Price of Cigarettes in Croatia to Increase Again?

Total Croatia News

More good news for shops in neighbouring Bosnia and Herzegovina.

Cigarettes and other products hazardous for health should be more expensive, and the income should be transferred directly to the Croatian Institute for Health Insurance’s so-called Health Fund. That is a proposal made by the Association of Employers in Healthcare and the Coalition of NGOs in Healthcare, reports Večernji List on January 13, 2017.

By amending the Law on Health Insurance, instead of current 32 percent of the excise tax on tobacco products, which amounts to 1.2 billion kuna a year and which the state is not paying in full, the whole amount of the increase would be paid to the fund for healthcare of citizens.

The associations have made a calculation which shows that just a three kuna increase in prices of cigarettes would bring to the Health Fund as much as 1.2 billion kuna, while additional price increases of one kuna during each of the next two years would bring 1.8 billion kuna.

Head of the Association of Employers in Healthcare Dražen Jurković pointed out that the state had again ignored its legal obligations and instead of 4.1 billion kuna, which is the amount that it was supposed to pay for healthcare of protected groups of citizens, which are those who do not pay health insurance contributions, it appropriated in the budget just 2.5 billion kuna.

“This would relieve the burden on the state budget, it would increase the health budget and reduce the number of consumers of tobacco products”, said Jurković, saying that any increase in cigarette prices reduces the number of smokers.

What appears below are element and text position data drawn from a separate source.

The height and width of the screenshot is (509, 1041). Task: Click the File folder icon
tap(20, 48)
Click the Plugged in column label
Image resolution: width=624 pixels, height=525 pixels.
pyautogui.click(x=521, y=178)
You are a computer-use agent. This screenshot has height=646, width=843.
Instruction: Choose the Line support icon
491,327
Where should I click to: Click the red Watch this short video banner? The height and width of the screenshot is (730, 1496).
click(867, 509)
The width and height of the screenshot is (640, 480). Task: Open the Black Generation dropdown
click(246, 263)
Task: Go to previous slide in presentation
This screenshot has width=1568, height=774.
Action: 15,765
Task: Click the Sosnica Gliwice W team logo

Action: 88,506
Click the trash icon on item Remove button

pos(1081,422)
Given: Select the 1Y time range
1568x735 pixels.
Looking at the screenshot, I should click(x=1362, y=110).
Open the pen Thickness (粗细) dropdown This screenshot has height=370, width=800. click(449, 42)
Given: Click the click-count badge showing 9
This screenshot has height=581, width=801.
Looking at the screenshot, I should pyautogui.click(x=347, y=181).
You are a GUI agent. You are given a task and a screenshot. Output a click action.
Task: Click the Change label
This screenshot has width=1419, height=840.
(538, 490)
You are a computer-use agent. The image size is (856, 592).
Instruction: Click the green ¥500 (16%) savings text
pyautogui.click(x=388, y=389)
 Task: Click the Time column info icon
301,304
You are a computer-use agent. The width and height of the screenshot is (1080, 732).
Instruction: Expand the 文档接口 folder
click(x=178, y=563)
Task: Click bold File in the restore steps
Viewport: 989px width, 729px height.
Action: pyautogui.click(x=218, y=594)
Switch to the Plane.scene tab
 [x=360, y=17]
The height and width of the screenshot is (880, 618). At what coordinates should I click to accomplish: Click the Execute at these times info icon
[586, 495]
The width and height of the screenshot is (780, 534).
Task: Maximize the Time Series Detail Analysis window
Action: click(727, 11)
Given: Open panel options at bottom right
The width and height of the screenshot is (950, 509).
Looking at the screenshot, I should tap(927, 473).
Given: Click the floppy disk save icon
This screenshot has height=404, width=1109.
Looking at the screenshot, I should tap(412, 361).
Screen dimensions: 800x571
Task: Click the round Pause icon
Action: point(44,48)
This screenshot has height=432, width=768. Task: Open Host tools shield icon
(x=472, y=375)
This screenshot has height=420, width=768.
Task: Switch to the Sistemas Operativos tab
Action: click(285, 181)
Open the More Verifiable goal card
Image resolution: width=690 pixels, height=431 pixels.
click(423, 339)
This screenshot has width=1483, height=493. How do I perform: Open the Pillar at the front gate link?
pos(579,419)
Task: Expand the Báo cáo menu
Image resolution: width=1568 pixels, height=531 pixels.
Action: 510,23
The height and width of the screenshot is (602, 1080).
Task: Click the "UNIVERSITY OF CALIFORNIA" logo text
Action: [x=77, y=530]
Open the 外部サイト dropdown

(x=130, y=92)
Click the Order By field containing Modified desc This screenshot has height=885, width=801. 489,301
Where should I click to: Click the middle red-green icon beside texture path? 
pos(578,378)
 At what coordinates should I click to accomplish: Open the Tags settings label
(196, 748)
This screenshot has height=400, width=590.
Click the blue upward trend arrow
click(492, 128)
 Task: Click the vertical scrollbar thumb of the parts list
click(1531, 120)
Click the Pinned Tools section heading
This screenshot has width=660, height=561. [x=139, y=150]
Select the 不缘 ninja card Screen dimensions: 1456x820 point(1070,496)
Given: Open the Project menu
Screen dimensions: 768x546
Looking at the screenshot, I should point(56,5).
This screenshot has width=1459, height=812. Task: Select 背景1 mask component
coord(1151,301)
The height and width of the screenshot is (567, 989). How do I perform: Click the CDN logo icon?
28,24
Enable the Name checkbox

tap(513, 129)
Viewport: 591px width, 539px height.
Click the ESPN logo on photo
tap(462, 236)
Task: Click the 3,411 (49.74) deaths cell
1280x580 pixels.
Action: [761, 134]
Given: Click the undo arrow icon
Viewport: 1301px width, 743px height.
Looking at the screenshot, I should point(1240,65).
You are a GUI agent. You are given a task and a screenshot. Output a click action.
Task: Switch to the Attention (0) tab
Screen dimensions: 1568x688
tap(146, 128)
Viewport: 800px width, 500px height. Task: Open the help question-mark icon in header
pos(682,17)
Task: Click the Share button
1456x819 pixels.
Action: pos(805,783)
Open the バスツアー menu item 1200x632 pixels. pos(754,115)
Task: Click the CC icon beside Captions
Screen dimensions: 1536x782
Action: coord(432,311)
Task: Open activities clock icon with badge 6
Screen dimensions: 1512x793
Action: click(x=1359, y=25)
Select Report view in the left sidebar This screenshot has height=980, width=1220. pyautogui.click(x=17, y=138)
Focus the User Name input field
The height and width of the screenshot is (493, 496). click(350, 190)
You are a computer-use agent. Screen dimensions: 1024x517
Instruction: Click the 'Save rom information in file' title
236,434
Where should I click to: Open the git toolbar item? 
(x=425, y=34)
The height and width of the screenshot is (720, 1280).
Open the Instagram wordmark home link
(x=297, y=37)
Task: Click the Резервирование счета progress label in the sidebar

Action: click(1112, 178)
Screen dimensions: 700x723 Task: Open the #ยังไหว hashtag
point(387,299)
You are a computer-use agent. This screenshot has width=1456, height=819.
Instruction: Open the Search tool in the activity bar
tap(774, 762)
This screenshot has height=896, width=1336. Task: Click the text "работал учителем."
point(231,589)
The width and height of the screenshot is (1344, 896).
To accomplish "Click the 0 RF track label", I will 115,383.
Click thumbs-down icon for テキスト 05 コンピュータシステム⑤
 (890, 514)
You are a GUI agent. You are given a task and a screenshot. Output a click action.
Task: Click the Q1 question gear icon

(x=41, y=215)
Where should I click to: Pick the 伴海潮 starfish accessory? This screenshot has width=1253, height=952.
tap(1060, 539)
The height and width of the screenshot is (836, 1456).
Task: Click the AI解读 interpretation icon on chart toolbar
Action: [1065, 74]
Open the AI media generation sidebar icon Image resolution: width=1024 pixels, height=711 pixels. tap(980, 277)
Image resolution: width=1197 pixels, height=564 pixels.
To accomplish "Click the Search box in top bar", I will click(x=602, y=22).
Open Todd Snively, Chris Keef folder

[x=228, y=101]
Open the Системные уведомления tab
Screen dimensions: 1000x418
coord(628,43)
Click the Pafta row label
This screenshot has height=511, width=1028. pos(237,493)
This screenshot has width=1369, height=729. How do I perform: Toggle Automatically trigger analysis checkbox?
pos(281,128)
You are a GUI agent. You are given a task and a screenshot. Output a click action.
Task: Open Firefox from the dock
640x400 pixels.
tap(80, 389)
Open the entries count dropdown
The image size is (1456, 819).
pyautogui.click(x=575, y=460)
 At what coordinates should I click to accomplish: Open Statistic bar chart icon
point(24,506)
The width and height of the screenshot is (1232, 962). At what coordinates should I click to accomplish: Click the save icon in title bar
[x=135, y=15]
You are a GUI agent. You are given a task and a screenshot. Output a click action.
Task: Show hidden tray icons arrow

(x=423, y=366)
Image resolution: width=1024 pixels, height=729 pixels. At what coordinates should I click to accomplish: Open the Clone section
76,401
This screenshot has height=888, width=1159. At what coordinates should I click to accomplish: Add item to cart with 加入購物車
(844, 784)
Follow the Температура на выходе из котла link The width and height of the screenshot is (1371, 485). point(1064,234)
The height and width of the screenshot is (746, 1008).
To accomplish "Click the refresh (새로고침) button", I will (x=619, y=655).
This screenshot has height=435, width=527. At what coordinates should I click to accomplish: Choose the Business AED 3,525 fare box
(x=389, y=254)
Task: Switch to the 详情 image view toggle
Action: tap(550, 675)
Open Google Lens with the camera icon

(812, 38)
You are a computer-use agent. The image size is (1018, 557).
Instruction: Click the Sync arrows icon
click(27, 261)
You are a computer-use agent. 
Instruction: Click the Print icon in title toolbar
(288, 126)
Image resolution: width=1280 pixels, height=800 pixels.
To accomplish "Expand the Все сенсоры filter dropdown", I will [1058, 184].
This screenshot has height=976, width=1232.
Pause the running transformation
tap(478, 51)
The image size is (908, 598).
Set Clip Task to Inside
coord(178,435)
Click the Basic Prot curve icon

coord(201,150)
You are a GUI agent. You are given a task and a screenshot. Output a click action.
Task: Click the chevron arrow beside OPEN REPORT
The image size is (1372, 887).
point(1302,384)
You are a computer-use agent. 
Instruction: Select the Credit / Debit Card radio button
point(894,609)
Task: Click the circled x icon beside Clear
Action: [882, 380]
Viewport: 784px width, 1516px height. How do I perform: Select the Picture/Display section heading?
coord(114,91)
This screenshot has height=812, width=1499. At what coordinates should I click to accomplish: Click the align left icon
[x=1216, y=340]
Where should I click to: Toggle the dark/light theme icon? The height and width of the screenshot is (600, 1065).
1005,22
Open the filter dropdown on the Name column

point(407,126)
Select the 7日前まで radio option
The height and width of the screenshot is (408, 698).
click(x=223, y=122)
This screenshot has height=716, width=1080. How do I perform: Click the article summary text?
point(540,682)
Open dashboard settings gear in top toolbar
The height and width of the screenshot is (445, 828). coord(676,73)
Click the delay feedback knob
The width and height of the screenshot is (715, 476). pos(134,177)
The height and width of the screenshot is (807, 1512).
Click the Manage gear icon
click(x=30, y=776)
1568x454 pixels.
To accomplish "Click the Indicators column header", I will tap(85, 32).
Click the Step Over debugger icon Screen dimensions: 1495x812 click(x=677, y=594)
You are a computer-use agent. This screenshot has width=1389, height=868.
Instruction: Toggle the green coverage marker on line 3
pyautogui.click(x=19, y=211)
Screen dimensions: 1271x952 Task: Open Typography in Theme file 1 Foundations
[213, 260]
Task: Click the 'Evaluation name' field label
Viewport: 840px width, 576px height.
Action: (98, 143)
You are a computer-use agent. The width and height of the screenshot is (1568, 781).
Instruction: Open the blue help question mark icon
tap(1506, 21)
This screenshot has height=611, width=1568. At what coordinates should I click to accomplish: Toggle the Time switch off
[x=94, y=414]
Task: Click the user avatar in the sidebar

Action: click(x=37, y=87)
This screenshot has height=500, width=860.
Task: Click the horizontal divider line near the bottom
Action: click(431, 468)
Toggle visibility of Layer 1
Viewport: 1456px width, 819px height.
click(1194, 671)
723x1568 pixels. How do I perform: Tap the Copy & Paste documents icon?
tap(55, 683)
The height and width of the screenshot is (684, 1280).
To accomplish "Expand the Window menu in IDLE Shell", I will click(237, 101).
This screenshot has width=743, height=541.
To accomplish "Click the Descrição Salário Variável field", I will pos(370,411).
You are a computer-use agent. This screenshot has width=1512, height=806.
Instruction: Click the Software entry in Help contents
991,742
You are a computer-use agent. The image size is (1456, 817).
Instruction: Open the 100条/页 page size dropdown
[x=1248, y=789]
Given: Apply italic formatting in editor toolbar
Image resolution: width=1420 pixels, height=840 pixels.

For example, in the United States, a price increase of 0.84 dollars per packaging means eight million fewer smokers.

Croatia is the only country in Europe in which the number of smokers, especially women, is growing. In the last 20 years, the average price of cigarettes has increased by two euros while, for example, in France they are now five euros more expensive. The associations also advocate for price increase of snacks, sweets and junk food.

Due to much higher prices in Croatia than in Bosnia and Herzegovina, many Croats who live near the border regularly go there to buy cigarettes and other products. The additional price increase would certainly make that trend even more pronounced.